A Dublin man with a history of eight intoxicated driving convictions will have to serve most of a five-year prison sentence for driving as a habitual offender a year ago.
Commonwealth’s Attorney Mike Fleenor told Pulaski County Circuit Court Judge Colin Gibb Thursday that it appears George Paul Hamby has as many as eight intoxicated driving convictions and three convictions of driving after being declared a habitual offender.
Hamby’s record “speaks for itself,” Fleenor said. “It’s troubling in that it appears most, if not all, of his offenses were alcohol related.”

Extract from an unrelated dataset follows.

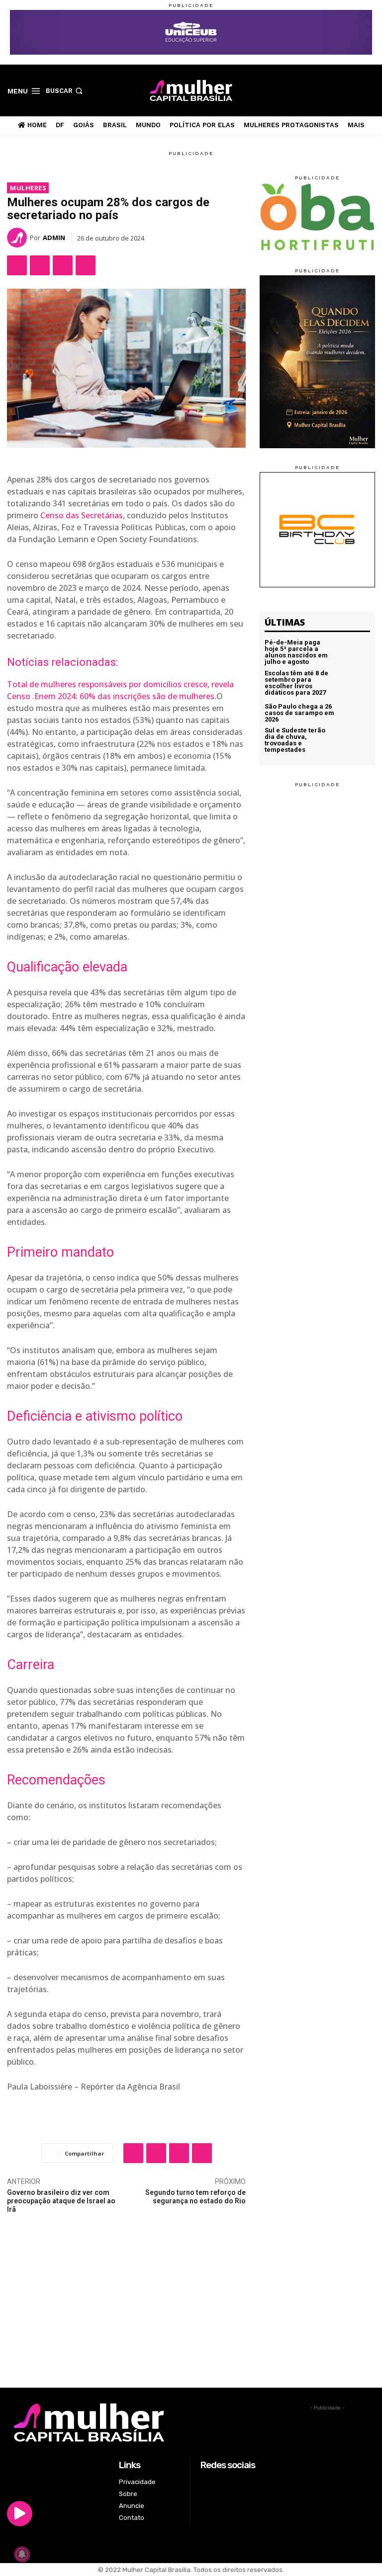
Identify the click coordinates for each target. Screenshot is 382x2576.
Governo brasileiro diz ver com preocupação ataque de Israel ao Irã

Fleenor called Hamby “sort of a recipe for disaster really.”
Hamby’s defense attorney pointed out “there’s no denying Mr. Hamby has a problem with alcohol. But he was raised around that and thought that was the way it was supposed to be.”

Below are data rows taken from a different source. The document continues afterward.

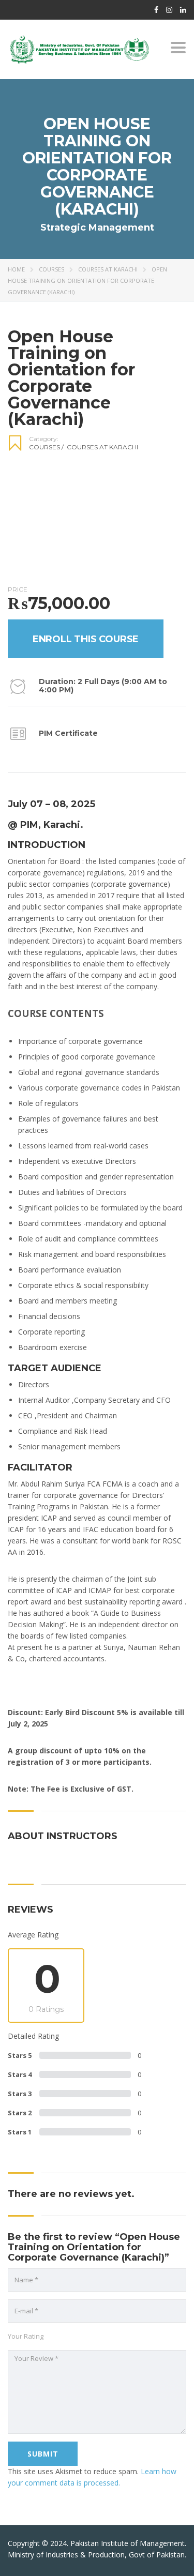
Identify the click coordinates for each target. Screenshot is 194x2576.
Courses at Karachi (108, 269)
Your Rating (25, 2336)
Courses (51, 269)
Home (16, 269)
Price (17, 589)
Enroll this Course (86, 639)
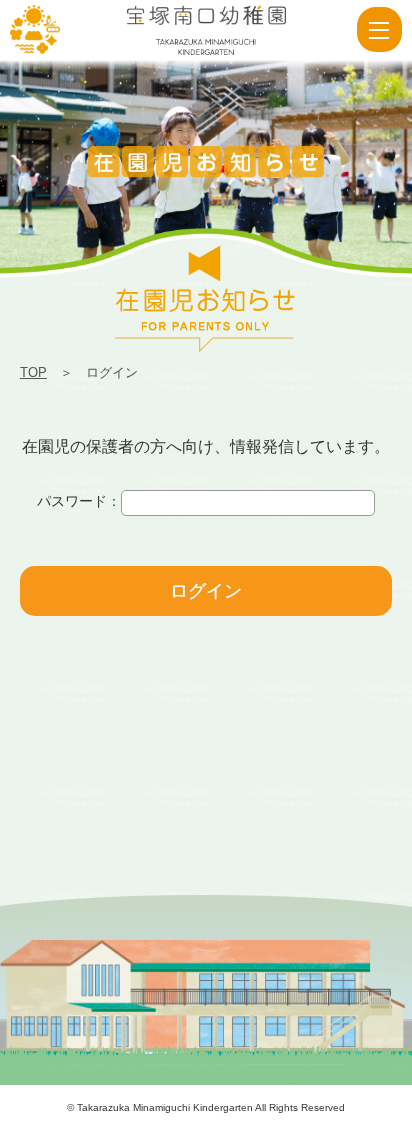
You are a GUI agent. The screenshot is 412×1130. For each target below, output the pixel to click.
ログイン (206, 591)
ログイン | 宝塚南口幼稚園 (35, 30)
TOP (33, 372)
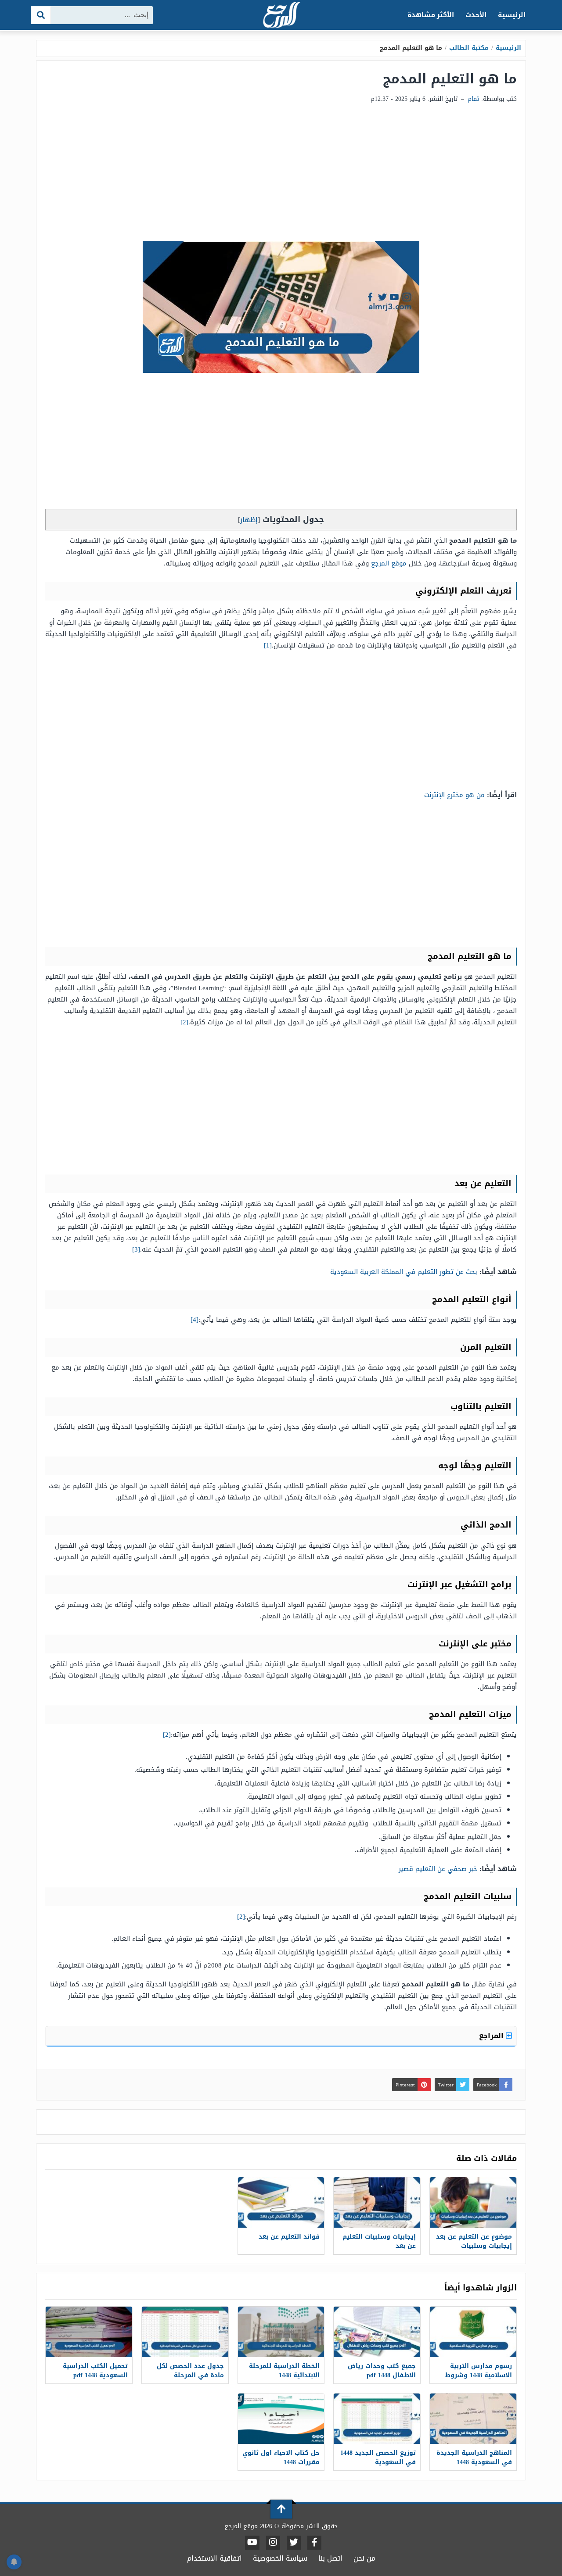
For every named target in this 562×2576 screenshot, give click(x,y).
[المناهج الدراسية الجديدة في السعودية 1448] (473, 2419)
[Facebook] (314, 2543)
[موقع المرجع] (281, 15)
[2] (184, 1022)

The attorney pointed out that Hamby was driving a moped when arrested Aug. 24, 2008 for driving as a habitual offender. “If anyone had been hurt that day, it would’ve been him.”
Judge Gibb disagreed. He said Hamby could have struck someone with the moped and caused serious injuries.

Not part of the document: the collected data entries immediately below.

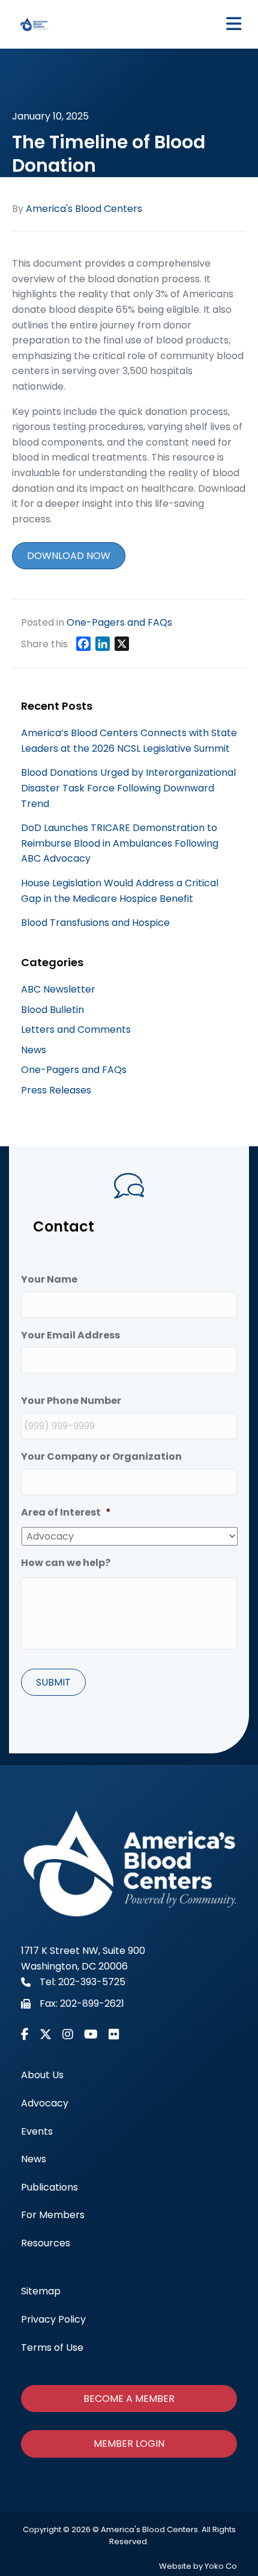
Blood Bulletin (52, 1010)
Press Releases (56, 1090)
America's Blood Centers (84, 209)
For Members (53, 2215)
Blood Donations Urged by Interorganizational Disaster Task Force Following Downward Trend (128, 788)
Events (37, 2131)
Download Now (68, 556)
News (33, 1050)
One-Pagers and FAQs (119, 622)
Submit (53, 1682)
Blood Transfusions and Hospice (95, 923)
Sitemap (41, 2291)
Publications (49, 2187)
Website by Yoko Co (198, 2566)
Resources (45, 2243)
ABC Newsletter (58, 989)
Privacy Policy (53, 2319)
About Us (42, 2075)
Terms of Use (52, 2347)
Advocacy (44, 2103)
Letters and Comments (76, 1029)
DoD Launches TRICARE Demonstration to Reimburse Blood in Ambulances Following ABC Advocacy (119, 843)
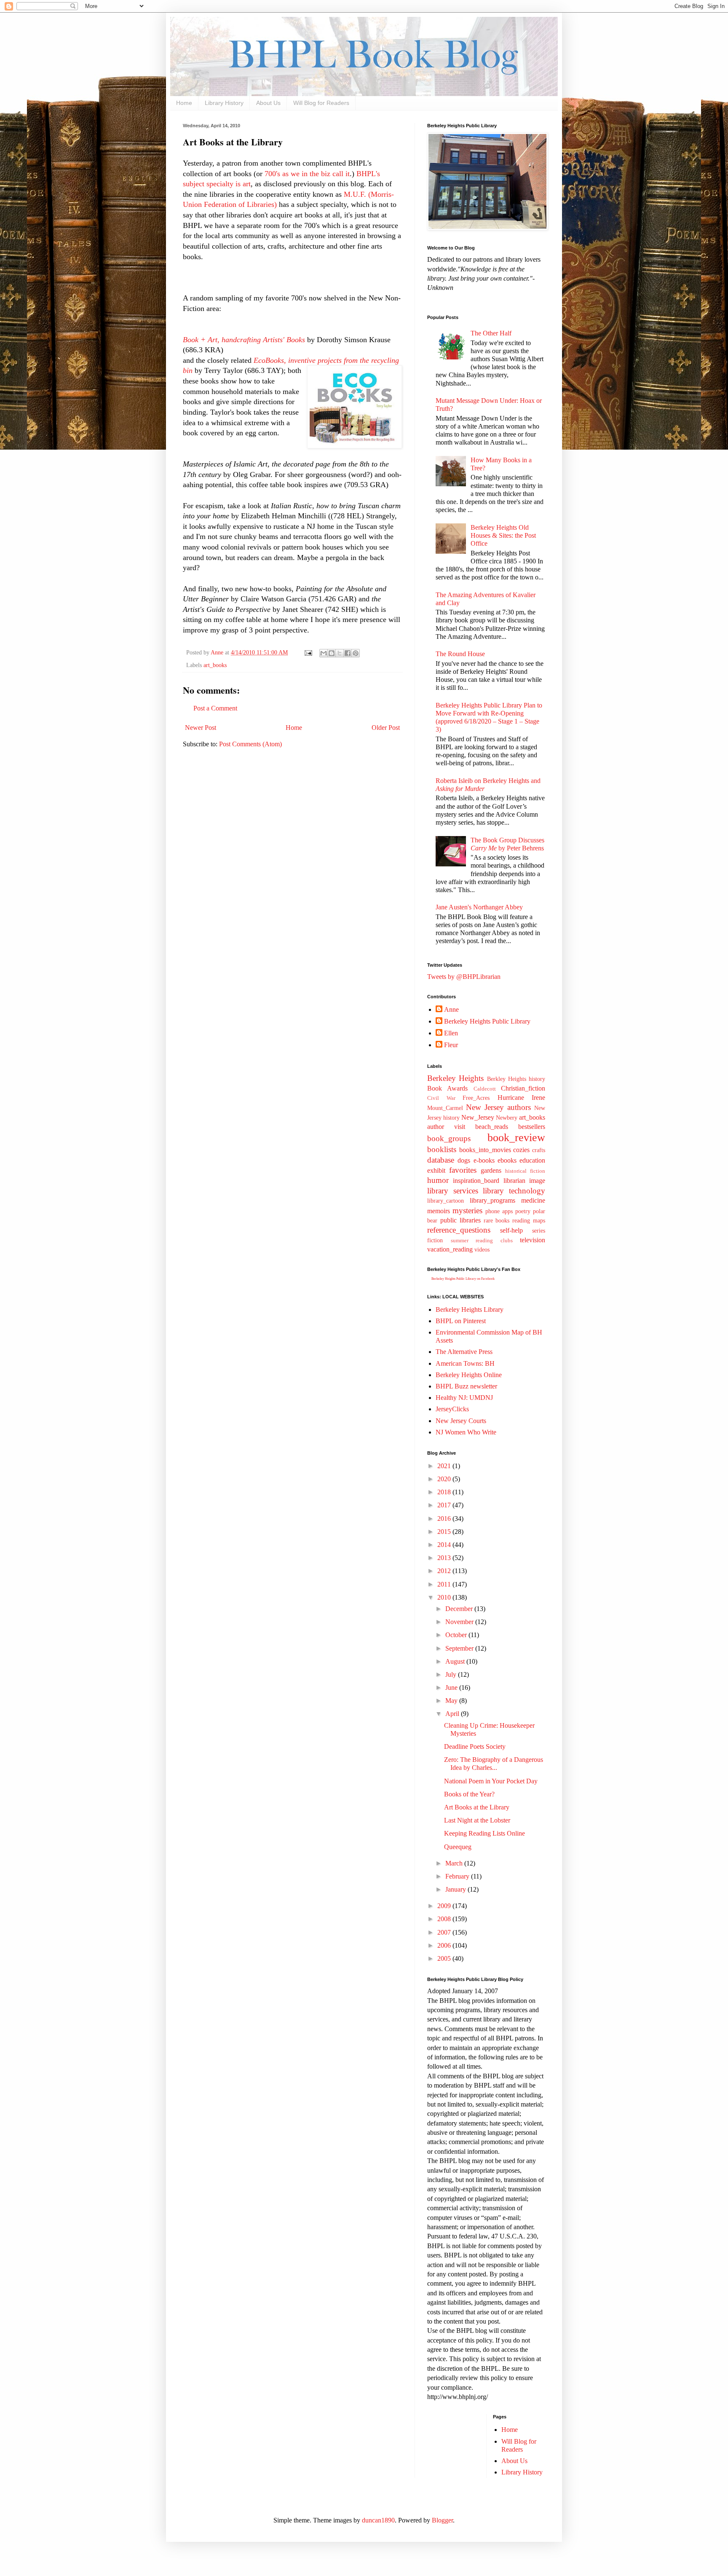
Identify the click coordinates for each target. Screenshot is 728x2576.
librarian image (524, 1180)
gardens (491, 1170)
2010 (444, 1597)
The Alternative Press (464, 1351)
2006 (444, 1945)
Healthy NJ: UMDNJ (464, 1397)
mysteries (467, 1210)
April (453, 1713)
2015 (444, 1531)
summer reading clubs (482, 1241)
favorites (462, 1170)
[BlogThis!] (331, 653)
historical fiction (525, 1171)
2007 (444, 1932)
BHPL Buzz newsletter (466, 1386)
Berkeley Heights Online (469, 1374)
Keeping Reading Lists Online (484, 1833)
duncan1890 (378, 2520)
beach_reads (491, 1126)
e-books (484, 1160)
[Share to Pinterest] (355, 653)
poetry (522, 1211)
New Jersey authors (498, 1107)
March (454, 1863)
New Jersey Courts (461, 1420)
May (452, 1700)
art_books (215, 665)
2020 (444, 1478)
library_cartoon (445, 1200)
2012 (444, 1570)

Nonetheless, the defense attorney asked Gibb to sentence Hamby to the mandatory minimum of one year in prison, adding that the damage could have been much worse if Hamby had had an accident while driving a car or truck.
Fleenor noted that the police report from August 2008 indicates Hamby was intoxicated when operating the moped. Plus, he said, Hamby had been drinking and tested positive for marijuana use when Hamby met with a probation officer for a sentencing report.
Judge Gibb said Hamby has a “horrible record” so he has “no problem in this case” with imposing the mandatory minimum sentence. “If it had been a car I’d have given him the maximum. It’s dangerous even if you’re driving a moped.”
The judge decided to impose a sentence that was at the midpoint in the state sentencing guidelines. He imposed a five-year prison sentence, with one year and four months suspended. Hamby will be placed on three years probation upon release.
Gibb said he has no problem with Hamby serving the sentence “in the therapeutic community (receiving substance abuse treatment). It would probably be a good thing. But don’t come back (before the court on new charges) and don’t drive another vehicle.”
Hamby was given until Sept. 8 to report to jail to begin the sentence.